The teenager from Newtownards, County Down, was transferred to Kings College Hospital in London on Friday and doctors have told his father, Brian, he may have as little as two weeks to live.

Mr Anderson Snr told the Press Association: "I don't know what he was thinking about, I don't think he knows."

He said, "I don't know why I did it, I just walked out and walked across to the pub'."

Mr Anderson Snr said his son first told him he had a coke, but when pressed admitted trying to order alcohol first.

"I said 'What were you thinking about son' and he said ' I don't know, I just don't know'."

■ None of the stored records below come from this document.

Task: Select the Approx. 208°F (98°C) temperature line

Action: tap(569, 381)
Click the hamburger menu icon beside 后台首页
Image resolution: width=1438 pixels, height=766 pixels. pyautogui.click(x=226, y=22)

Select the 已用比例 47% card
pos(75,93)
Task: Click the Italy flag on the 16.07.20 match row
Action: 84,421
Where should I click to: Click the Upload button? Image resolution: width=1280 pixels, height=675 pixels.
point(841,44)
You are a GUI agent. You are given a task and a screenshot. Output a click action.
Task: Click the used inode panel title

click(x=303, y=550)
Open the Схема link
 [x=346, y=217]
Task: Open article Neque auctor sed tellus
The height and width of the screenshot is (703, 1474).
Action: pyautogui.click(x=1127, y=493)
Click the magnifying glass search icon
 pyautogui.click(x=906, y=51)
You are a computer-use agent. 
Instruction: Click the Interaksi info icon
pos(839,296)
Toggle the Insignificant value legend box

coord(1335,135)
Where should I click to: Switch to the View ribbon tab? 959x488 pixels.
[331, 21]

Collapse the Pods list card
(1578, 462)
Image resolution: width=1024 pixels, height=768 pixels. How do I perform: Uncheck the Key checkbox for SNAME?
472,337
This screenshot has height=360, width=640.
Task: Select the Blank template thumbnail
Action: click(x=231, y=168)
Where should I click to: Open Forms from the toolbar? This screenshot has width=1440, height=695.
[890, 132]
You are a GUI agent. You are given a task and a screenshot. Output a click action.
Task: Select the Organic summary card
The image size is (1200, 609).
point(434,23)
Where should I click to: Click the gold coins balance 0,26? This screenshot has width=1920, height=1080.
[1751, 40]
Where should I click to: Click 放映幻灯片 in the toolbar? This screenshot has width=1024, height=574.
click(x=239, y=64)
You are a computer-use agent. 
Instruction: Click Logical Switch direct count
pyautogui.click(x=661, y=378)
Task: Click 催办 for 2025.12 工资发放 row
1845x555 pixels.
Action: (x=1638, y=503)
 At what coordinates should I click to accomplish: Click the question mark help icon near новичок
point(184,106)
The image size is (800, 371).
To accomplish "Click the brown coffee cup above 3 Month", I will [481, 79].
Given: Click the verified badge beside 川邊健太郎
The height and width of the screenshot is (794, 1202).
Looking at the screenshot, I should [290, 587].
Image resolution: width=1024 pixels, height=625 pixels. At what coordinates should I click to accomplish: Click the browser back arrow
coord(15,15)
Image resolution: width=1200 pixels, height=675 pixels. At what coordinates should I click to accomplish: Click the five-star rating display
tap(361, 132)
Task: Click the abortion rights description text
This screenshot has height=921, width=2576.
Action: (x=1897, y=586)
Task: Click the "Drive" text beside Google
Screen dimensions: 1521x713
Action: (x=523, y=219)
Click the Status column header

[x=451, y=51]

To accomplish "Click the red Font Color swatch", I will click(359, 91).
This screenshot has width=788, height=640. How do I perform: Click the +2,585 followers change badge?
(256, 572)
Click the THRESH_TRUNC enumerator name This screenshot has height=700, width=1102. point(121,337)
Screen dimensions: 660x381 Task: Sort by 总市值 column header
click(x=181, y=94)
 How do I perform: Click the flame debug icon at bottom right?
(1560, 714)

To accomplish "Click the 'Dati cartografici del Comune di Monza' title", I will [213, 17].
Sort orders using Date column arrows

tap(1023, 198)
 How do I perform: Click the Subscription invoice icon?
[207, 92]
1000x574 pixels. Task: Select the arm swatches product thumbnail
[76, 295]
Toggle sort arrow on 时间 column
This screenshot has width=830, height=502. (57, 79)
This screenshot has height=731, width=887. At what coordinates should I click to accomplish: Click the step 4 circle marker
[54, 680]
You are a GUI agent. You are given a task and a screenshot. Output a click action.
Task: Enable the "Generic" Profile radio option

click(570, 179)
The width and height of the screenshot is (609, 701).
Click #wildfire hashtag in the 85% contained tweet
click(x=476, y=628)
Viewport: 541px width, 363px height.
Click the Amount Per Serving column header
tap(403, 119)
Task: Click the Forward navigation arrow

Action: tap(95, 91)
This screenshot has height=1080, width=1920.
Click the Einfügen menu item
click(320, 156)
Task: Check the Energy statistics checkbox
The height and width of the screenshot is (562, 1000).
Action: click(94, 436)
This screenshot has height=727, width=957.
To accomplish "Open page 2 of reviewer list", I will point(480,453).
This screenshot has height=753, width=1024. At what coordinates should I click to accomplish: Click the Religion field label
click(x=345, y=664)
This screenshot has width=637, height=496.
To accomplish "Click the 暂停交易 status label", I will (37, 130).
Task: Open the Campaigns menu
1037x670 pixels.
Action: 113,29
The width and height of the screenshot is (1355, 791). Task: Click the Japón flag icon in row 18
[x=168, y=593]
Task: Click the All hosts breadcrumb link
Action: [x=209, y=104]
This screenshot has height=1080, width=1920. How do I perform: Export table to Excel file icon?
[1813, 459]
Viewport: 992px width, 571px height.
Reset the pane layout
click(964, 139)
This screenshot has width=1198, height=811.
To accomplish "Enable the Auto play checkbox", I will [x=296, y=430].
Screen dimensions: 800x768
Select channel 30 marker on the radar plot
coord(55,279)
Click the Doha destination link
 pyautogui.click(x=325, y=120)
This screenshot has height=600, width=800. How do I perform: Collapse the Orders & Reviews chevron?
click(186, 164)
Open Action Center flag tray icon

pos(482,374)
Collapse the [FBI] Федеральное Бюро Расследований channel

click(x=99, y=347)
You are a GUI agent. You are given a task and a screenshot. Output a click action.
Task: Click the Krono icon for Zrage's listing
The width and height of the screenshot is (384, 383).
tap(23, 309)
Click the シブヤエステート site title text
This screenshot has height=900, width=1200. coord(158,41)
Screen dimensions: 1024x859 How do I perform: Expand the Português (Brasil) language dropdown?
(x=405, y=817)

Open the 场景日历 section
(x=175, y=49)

Mr Anderson said he was trying to get his son psychiatric help. "I don't know what is going on in his head, he needs mental help as well."

Old Moat Inn manager Lorraine McMillan said : "He walked into the bar on Wednesday and the staff immediately recognised he was from the hospital - he had a needle in his hand, was wearing slippers and was still wearing his hospital name band. He was very young and didn't look very well. He asked for a pint or possibly a vodka. He was refused a drink and he said that was OK he would take a coke. I contacted the hospital and one of the staff walked him over and he was met at the door."

Legal action

The incident last week came before Mr Anderson finally told his son that he could be dead in a couple of weeks unless he got a liver transplant. He has since sworn never to drink again.

Gareth suffered acute liver failure earlier this month after drinking 30 cans of lager on a weekend binge-drinking session and had to be rushed to hospital.

Although it is common medical practice in the UK to insist that liver patients whose conditions are linked to alcohol abuse go without a drink for six months before going on the transplant waiting list, it is only a guideline and not a formal rule.

Mr Anderson insists the policy should apply to older patients with chronic alcoholism, not a teenager who has never before needed medical treatment for a drink related illness. He plans legal action to get the rule overturned. He was expected to launch a judicial review in the High Court in Belfast this week, but may now have to take action in London following his son's transfer to King's College Hospital.

greekman - 01 Sep 2009 10:27 - 7775 of 81564

According to Andy Burnham (the Health Secretary), young people will be urged to drink water on nights out in a 100 million campaign funded by the drinks industry.
The campaign will suggest that men will slur their chat up lines and risk pulling 'unattractive women'.
What a load of rubbish. In my youth, my best chat up lines came after a few drinks, and whilst in a state of inebriation I never pulled an unattractive woman. All of them were stunningly beautiful, slim and throughly deserving of my charms.
But for some reasons as yet unexplained, some of them became ugly and fat overnight.
Anyone have any idea why.

jimmy b - 01 Sep 2009 11:06 - 7776 of 81564

Oh the nights i've danced with an oil tanker after a few beers.

greekman - 01 Sep 2009 11:11 - 7777 of 81564

Thanks Jimmy,

And I always thought it was my arms getting shorter with each drink.

ExecLine - 01 Sep 2009 11:47 - 7778 of 81564

Ah yes. Nice to get the old beer goggles out and look at the women in stella-vision. They all seem to turn into 'ten beer beauties', don't they?

Funny how your standards drop and drop and drop after each beer, until eventually, you are just glad to go home to the wife.

:-)

PS. Read this quickly. I may have to edit it out before she comes on here and reads it.

jimmy b - 01 Sep 2009 11:54 - 7779 of 81564

Age does it as well i'm afraid , i remember watching bewitched as a kid and thinking that blonde looked like my auntie ,i saw the programe the other day and woo she's a babe...

greekman - 01 Sep 2009 16:27 - 7780 of 81564

Standards do not always drop and drop after each beer or age, but we better not go there, (noun....'something that stands or is placed upright').

Ah Bewitched. As a kid she ( Elizabeth Montgomery) must have been the first woman on TV I fell in love with.

ExecLine - 01 Sep 2009 22:48 - 7781 of 81564

This_is_me - 02 Sep 2009 13:40 - 7782 of 81564

It's not your arms that get shorter when you drink Greekman.